Please tell us about your field of expertise.

My field is plant physiology and molecular biology. I study biological processes at the molecular level to understand how interactions between molecules influence how plants function.

Plants cannot move away from stressful environments. Even so, they survive under very harsh conditions. I study what happens inside plant cells at the molecular level to understand the survival strategies that make this possible.

In particular, I focus on how plants respond to salt stress. Soil salinity affects about 10% of the world’s lands, which makes it difficult for plants to grow. My goal is to promote sustainable agriculture by developing plants that can withstand salt stress and restore damaged ecosystems.

What inspired you to pursue this field?

My interest began in high school, when I became curious about a simple question: How can genes—just molecules—create living systems?

At first, I was interested in animal immunity. However, when laboratory assignments were decided at university, I lost a game of rock–paper–scissors and joined a microbiology lab, where I started working on plants (laughs).

As I studied plants, I became fascinated by how they respond to environmental changes even though they cannot move. I realized that because they are immobile, they must have developed very sophisticated strategies to survive.

I wanted to understand how these strategies work at the molecular level and how everything is connected. That curiosity led me to research in which I try to “listen” to the voices of plants through molecular analysis.

What do you find rewarding about your work?

When I start with a simple “why” from everyday life and examine it closely, I often find a world that is complex yet beautifully organized.

The molecular processes that enable plants to change their shape in response to their environment reveal systems that have evolved over long periods of time.

Designing my experiments and uncovering even a small part of these systems is always exciting. When I begin to understand what a plant is “thinking,” another question naturally arises: “What happens next?” This ongoing curiosity is what makes research enjoyable for me.

What is appealing about Gtech?

One of the most attractive aspects of Gtech is the opportunity for collaboration. By working with researchers from different fields, we gain a broader perspective and can see things that would otherwise remain invisible.

At Gtech, I am involved in research on soybean-soil microbial symbiosis to reduce greenhouse gas emissions. My role is to study what is happening inside the plant at a very small scale—almost like trying to understand the plant’s “feelings.”

Meanwhile, other researchers provide insights into what is happening in the soil and how greenhouse gases are changing. Understanding what occurs outside the plant helps me better grasp what the plant may be experiencing inside.

These interdisciplinary discussions help us interpret plant responses more accurately, and I learn a great deal from them.

What goals or mission do you have in this research?

My goal is to become an interpreter of plants.

Increasing food production and reducing greenhouse gas emissions are important societal goals. However, we also need to understand how plants themselves respond to these demands. If we push them too hard, they may experience stress.

By studying what happens inside plant cells, I hope to convey messages such as, “This is how soybeans are responding right now,” or “This is what they actually need.”

Ideally, human goals and the needs of plants will align, creating outcomes that benefit both.

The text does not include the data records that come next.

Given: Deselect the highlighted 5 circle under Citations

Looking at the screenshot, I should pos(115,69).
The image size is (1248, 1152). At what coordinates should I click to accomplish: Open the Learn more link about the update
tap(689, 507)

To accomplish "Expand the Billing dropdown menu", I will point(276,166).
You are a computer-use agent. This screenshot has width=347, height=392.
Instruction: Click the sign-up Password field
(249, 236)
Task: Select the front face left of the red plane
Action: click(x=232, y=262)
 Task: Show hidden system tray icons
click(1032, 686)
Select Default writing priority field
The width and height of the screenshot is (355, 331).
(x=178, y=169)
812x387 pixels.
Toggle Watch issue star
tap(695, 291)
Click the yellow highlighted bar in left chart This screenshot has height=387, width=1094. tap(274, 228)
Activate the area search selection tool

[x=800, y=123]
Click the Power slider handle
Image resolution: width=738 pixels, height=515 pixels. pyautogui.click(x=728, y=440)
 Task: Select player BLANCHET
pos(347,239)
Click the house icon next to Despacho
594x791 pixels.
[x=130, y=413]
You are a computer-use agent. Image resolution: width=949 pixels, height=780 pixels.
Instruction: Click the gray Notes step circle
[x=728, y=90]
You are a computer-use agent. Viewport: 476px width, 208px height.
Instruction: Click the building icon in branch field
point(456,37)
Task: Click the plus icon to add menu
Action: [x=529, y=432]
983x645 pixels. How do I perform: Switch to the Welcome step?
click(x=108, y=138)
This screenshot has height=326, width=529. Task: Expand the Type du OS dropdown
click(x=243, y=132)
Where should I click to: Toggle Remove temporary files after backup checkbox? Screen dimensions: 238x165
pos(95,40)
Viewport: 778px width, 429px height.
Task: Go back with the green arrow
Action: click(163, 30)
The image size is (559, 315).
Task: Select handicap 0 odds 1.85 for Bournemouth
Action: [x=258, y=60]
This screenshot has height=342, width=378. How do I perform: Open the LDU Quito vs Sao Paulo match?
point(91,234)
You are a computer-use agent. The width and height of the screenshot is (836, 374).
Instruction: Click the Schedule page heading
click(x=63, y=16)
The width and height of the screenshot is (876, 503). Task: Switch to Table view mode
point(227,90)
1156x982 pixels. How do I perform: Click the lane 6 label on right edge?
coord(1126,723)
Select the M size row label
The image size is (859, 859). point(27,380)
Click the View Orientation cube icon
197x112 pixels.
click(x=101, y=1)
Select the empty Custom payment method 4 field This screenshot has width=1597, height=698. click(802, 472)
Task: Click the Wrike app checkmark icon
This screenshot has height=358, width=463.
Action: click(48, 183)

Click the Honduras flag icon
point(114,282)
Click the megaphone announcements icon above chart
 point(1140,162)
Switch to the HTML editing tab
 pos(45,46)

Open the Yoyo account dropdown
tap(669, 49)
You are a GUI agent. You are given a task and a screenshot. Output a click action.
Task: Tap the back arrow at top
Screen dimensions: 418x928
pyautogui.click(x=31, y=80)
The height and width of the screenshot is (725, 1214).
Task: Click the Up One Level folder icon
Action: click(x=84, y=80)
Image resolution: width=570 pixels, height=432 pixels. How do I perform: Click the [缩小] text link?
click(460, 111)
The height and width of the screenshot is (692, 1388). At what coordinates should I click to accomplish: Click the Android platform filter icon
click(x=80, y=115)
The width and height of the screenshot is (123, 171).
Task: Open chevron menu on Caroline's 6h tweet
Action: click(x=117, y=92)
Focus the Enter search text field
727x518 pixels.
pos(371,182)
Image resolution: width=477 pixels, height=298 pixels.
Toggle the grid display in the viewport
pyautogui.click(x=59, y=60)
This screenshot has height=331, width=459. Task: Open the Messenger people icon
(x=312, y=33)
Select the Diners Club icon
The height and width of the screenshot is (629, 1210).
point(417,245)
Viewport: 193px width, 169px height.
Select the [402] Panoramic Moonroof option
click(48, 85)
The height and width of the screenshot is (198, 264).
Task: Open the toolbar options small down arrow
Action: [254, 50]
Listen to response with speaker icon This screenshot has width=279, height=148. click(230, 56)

What do you hope for from Gtech in the future?

I would like to translate complex laboratory data into language that farmers and the public can easily understand.

For example, we could say, “Because the plant is responding this way, this material may be helpful,” or “Using this microorganism may support soybean growth.” In this way, we can express the needs of plants, even though they cannot speak, in everyday language.

I hope this will lead to cultivation methods that maximize the potential of plants and help solve global challenges, such as reducing greenhouse gases and ensuring food security.

A message for those interested in Gtech

Addressing global challenges such as climate change requires the interest and involvement of society as a whole, including researchers.

At Ibaraki University, researchers from many different fields are working to address these issues in various ways. Please visit our website or attend our open campus events to learn more about our work.

We welcome insightful questions from high school students and parents alike.

A message for students

Please do not ignore the small “why?” questions you encounter in daily life. Try looking at them through the lens of science.

For example, plant roots grow downward because the root tip contains tiny starch-containing particles that act as gravity sensors, enabling cells to detect the direction of gravity.

Even simple plant responses are supported by surprisingly sophisticated mechanisms. I hope you will experience the excitement of discovering how amazing plants truly are and the joy of exploring scientific mysteries.

Rather than feeling distant from science, I encourage you to stay curious and explore new worlds through research.